Malaysia’s AirAsia X posts record quarterly loss of $5.9b

AirAsia deputy group CEO Aireen Omar said the airline is ready to take on industry giants Expedia and Booking.com with its own online travel business. Photo: Nikkei Asian Review

Malaysia’s AirAsia X Bhd on Monday posted a record quarterly loss of $5.9 billion, eight times more than a year ago, as a multi-billion-dollar provision to cover debts drove operating costs higher.

It was the ninth loss in succession for the airline, an affiliate of AirAsia Group Bhd.

The net loss for the April-June period widened to 24.6 billion ringgit ($5.88 billion), from a 305.2 million ringgit loss a year ago.

The airline said it made an accounting provision of 23.8 billion ringgit to its creditors during the quarter as it is in default under the contract terms.
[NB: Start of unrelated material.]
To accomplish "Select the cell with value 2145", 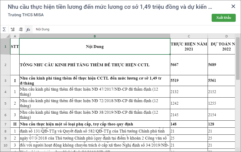I will [189, 115].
Revenue dropped 20.9% to 72.3 million ringgit, versus 91.4 million ringgit.

In a stock exchange filing, it said the impact of the provision should be temporary.

“The contractual liabilities for which the provision is made will be waived upon a successful completion of the proposed debt restructuring exercise,” it said.

To reduce costs, the airline group plans to operate a reduced fleet and return excess aircraft to the lessors. It said it has returned one aircraft and is in discussions with other aircraft lessors “to achieve the optimal fleet size”.

Discussions to reduce future lease rental rates are ongoing, as are talks with other service providers to reduce maintenance costs.

The airline, which is looking to convene meetings with creditors to propose a restructuring scheme by the end of October, proposed last October to restructure its 64.15 billion ringgit debt into a principal amount of 200 million ringgit.

It said it is making good progress in negotiations.

The implementation of a fund-raising exercise involving a rights issue and a share subscription for new investors to raise 500 million ringgit, will start provided the upcoming creditors’ meeting approves it, it said.

AirAsia X also plans to apply for a government guaranteed loan of up to 500 million ringgit, it said.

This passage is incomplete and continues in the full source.